> REQUIRED WORK
Please print the entries below exactly, from the line with "The height and width of the screenshot is (1568, 706)." through the line with "Viewport: 1080px width, 710px height.", including both of those lines and leaving out all others.

** SOURCE DATA follows **

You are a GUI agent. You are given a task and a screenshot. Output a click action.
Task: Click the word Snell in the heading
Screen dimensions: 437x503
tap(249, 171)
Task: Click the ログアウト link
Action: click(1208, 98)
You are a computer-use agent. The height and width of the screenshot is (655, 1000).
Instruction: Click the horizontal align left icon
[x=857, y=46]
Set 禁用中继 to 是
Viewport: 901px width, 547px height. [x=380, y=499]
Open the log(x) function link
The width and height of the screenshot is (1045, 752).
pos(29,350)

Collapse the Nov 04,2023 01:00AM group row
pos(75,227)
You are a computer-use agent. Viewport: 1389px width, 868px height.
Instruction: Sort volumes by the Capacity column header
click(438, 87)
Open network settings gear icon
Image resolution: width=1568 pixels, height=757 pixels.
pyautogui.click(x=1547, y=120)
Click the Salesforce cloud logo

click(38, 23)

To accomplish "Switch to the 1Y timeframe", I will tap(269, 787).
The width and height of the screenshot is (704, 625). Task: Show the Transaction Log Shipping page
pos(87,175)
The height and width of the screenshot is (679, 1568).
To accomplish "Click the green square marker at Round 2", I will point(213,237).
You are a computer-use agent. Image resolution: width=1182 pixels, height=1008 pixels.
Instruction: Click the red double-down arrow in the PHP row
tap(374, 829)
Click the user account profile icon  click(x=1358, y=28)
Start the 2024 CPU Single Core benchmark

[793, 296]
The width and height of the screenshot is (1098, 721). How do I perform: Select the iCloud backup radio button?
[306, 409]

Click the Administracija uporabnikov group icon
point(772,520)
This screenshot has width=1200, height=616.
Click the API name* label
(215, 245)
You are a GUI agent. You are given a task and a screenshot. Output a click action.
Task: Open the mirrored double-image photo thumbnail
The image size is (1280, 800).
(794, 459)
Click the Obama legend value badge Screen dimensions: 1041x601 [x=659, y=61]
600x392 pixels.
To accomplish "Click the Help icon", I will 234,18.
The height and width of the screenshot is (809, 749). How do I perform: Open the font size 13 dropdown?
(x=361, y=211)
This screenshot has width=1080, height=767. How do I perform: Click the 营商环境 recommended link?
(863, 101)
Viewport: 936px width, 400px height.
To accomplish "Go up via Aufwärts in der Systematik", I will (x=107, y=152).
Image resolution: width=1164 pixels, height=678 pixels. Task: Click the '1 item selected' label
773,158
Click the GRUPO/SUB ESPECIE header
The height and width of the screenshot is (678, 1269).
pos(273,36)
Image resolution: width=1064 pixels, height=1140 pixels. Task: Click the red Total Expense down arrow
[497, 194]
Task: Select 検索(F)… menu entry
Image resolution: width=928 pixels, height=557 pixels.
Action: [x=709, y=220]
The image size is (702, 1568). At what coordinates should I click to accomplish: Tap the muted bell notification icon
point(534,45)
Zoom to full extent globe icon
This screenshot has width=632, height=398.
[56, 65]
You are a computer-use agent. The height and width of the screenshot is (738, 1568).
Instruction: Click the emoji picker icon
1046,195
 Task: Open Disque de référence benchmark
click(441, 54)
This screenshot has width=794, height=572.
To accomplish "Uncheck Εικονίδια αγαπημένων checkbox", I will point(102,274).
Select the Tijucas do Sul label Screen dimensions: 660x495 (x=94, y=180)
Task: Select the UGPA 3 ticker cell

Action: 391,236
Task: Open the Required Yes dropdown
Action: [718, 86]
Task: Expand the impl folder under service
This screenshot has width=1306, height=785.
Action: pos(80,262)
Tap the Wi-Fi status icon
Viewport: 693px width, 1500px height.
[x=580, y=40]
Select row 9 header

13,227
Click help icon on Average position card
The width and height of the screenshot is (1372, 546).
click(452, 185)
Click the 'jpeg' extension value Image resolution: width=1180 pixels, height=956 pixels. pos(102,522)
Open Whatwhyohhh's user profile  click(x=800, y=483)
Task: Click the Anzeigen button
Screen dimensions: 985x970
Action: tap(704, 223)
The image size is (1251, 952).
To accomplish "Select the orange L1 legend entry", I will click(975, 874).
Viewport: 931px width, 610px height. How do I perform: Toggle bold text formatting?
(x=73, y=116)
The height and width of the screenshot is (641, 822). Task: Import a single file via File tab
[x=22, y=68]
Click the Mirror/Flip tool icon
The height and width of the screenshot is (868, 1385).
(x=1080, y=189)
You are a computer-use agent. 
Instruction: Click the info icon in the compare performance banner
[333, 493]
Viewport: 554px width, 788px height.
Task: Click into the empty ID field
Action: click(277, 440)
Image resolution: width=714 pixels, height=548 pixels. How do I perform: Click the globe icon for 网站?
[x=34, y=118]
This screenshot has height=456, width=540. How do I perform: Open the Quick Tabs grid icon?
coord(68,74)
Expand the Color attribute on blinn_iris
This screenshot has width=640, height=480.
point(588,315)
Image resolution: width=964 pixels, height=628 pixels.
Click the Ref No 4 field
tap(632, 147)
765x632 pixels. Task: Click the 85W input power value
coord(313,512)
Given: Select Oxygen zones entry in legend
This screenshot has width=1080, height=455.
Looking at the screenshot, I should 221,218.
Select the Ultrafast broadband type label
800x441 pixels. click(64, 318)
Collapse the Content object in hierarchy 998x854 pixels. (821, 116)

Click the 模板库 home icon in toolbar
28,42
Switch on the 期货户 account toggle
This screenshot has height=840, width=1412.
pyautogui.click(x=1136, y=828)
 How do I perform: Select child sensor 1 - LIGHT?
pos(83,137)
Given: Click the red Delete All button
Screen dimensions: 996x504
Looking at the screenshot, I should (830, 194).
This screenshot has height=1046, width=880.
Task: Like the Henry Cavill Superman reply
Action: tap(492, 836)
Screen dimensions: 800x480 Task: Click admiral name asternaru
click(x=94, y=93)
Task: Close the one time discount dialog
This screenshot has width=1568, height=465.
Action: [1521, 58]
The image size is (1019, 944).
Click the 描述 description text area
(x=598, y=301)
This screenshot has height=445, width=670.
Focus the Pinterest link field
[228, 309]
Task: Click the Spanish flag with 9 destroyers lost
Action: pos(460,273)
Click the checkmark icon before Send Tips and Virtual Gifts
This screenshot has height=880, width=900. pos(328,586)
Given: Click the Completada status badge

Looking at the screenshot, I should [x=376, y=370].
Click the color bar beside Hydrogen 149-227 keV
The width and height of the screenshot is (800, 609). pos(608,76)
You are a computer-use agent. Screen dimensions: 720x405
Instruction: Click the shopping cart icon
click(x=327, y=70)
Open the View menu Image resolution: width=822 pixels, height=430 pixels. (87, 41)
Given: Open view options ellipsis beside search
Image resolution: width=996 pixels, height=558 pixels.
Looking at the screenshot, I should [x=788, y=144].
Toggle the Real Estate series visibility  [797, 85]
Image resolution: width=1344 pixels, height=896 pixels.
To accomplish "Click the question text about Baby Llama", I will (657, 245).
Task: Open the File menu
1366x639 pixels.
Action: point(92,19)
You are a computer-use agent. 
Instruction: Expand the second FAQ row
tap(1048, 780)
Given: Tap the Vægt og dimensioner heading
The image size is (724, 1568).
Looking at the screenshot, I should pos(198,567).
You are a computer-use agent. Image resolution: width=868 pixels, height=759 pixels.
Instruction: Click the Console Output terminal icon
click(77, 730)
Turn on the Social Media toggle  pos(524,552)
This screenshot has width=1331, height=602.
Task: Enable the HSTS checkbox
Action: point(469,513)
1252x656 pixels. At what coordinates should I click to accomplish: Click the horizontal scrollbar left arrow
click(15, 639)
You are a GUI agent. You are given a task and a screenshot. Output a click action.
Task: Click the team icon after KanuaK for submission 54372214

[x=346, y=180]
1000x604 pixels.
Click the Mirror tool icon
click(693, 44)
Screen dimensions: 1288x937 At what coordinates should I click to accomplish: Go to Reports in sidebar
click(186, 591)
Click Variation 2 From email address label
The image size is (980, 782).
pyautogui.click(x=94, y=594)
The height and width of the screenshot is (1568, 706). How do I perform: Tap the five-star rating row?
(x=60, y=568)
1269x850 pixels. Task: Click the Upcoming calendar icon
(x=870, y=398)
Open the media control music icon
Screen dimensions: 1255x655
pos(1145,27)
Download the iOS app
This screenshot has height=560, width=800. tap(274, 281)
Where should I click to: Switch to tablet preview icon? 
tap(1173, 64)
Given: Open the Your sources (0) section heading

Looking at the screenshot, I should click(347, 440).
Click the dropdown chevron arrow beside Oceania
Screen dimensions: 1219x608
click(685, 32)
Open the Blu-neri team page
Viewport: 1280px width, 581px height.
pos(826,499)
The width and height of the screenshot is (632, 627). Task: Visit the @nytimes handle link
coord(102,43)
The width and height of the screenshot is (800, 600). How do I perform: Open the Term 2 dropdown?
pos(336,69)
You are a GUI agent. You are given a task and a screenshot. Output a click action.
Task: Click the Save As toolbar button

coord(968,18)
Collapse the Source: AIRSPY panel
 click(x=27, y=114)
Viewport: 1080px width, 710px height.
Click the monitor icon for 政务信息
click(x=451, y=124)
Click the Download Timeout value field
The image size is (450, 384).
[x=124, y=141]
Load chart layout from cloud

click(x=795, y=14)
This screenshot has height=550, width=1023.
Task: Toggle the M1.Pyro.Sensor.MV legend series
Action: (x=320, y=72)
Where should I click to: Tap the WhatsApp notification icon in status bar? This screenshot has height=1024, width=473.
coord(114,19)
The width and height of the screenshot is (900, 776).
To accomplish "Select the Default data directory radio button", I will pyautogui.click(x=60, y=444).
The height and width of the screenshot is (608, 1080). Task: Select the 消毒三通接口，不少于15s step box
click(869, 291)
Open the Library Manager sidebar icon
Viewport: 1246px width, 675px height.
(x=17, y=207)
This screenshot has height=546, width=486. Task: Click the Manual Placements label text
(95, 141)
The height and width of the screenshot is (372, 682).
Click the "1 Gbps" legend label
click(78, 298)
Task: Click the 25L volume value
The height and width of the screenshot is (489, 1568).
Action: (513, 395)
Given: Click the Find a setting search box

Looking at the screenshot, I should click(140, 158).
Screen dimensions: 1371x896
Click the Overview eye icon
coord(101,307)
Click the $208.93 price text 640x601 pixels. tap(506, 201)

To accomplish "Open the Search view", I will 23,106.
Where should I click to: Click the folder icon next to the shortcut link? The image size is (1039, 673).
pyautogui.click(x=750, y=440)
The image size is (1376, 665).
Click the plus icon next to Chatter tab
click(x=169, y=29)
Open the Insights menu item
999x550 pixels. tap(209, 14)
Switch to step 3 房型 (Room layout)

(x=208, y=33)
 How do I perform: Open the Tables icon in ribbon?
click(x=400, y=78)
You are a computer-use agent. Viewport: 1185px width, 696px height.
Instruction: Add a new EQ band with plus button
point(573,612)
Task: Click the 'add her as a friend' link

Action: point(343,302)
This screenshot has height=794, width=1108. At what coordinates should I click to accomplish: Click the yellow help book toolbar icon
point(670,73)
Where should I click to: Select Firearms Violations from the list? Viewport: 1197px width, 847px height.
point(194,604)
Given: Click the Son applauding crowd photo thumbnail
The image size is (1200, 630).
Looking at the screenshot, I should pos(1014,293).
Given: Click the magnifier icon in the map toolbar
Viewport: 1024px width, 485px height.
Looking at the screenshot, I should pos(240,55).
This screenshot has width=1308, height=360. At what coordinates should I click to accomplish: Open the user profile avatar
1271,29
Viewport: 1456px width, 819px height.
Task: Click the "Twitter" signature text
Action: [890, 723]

** End of SOURCE DATA **

> REPLY TO THE TASK
The height and width of the screenshot is (1568, 706). How do I perform: Tap the five-star rating row?
(x=60, y=568)
1269x850 pixels. Task: Click the Upcoming calendar icon
(x=870, y=398)
Open the media control music icon
Screen dimensions: 1255x655
pos(1145,27)
Download the iOS app
This screenshot has height=560, width=800. tap(274, 281)
Where should I click to: Switch to tablet preview icon? 
tap(1173, 64)
Given: Open the Your sources (0) section heading

Looking at the screenshot, I should click(347, 440).
Click the dropdown chevron arrow beside Oceania
Screen dimensions: 1219x608
click(685, 32)
Open the Blu-neri team page
Viewport: 1280px width, 581px height.
pos(826,499)
The width and height of the screenshot is (632, 627). Task: Visit the @nytimes handle link
coord(102,43)
The width and height of the screenshot is (800, 600). How do I perform: Open the Term 2 dropdown?
pos(336,69)
You are a GUI agent. You are given a task and a screenshot. Output a click action.
Task: Click the Save As toolbar button

coord(968,18)
Collapse the Source: AIRSPY panel
 click(x=27, y=114)
Viewport: 1080px width, 710px height.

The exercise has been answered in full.